Глава 21
Ийлэ ждала.
Она ненавидела ожидание.
В старой башне холодно. Ветер проникает сквозь заслоны каменных стен, и стены эти, бугристые, неровные, изнутри влажноватые, больше не кажутся надежными.
– Он вернется, – сказала Ийлэ, поправляя меховое одеяло. – Он обещал вернуться… я не верю обещаниям, но ему без нас не выжить.
Темно. И скрипят старые переборки, наводя на мысль, что башня эта – древняя… и отец еще говорил, будто бы перекрытия давно пора менять. Но у него все руки не доходили, а может, просто забыл, а прошлую зиму башня простояла брошенной. И крыша обвалилась. А весной – дожди. Вода стекала по этим вот стенам, размывая серый раствор. Дерево разбухало, а потом сохло по летней жаре, чтобы осенью вновь напитаться влагой. Оно хрупким сделалось, это дерево. И башня кряхтит, постанывает, предупреждая Ийлэ, что надо уходить.
Бежать.
Некуда бежать.
– А жить он хочет. – Ийлэ говорила шепотом, который самой ей казался гулким, громким. Звуки вязли в камне. – Он заботится не обо мне, он заботится о себе… – Ийлэ двигалась на ощупь.
Она ведь когда-то играла здесь в прятки. Давно, так давно, что от той ее памяти ничего не осталось… или нет?
В корзинке Райдо свечи оставил, целую связку. Но огонек все соскальзывал с воскового фитиля, скатывался едва ли не на пальцы, но не ранил.
Страшно.
Ийлэ помнит, какую боль может причинять пламя. И стискивает зубы: потом, позже она позволит этому страху ожить, но сейчас ей нужен свет. Старую башню заполнили хламом. И хорошо. Интересней в прятки играть…
А тот, другой, действительно умер.
Райдо убил бы его? Или присоединился бы к игре? Тот, другой, иногда позволял своим псам присоединяться…
Он нашел бы Ийлэ в башне с легкостью. Он позволил бы подумать, что у нее получилось сбежать, на этот раз получилось, а потом…
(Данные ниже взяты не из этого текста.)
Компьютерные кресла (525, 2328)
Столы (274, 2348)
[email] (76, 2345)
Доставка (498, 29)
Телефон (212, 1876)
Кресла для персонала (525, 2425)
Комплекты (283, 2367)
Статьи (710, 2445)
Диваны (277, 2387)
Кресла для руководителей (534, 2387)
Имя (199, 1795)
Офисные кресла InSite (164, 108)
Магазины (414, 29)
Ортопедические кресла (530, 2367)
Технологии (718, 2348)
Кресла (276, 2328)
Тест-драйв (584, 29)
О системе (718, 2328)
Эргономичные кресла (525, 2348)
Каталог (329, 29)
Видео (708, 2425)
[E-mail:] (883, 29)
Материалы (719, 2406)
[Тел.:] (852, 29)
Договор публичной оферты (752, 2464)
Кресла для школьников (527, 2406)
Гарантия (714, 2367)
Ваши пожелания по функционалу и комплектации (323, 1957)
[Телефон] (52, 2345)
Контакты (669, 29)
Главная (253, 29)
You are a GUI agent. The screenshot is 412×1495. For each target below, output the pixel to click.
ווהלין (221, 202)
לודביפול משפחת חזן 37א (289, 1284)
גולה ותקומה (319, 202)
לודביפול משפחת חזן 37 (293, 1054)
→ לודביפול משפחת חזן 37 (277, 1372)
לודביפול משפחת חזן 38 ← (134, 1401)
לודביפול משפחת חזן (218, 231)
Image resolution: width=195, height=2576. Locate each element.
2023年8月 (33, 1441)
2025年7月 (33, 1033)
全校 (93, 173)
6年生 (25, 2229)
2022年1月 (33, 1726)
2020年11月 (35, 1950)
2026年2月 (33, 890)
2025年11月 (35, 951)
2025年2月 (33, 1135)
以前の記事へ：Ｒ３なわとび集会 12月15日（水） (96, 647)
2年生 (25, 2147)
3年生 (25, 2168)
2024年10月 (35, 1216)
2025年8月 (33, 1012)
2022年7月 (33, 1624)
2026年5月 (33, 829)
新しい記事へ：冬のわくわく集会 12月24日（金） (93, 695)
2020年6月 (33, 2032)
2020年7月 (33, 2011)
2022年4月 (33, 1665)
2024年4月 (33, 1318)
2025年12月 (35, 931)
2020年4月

Свечу удалось-таки зажечь. Квелый огонек, слабый, но темнота отступает, всего-то на шаг. Этого довольно, чтобы оглядеться. Старый комод, который прежде стоял в охотничьей гостиной, правда, исчезли резные накладки.
Паутина. Пыль.
Он стоит здесь давно, как и зеркало, разрезанное пополам трещиной, и сломанный стул. Старой мебели здесь много. Она теснится. Цепляется друг за друга, создавая шаткие горы, готовые рухнуть от неосторожного движения. Но Ийлэ очень осторожна. Она крадется в этом лабиринте, шаг за шагом пробираясь к неприметной двери, скрытой за другой дверью. Кажется, ее сняли со шкафа… точно, и шкаф этот прежде стоял в маминой спальне, правда, тогда он был украшен позолоченными медальонами. Куда подевались? Сняли. И отнюдь не псы, им не было дела до таких мелочей, как медальоны или ручки, инкрустированные янтарем.
– Райдо вернется, – повторила она с нажимом, не для себя, для Нани, которая лежала тихо, только глазенки в полумраке посверкивали.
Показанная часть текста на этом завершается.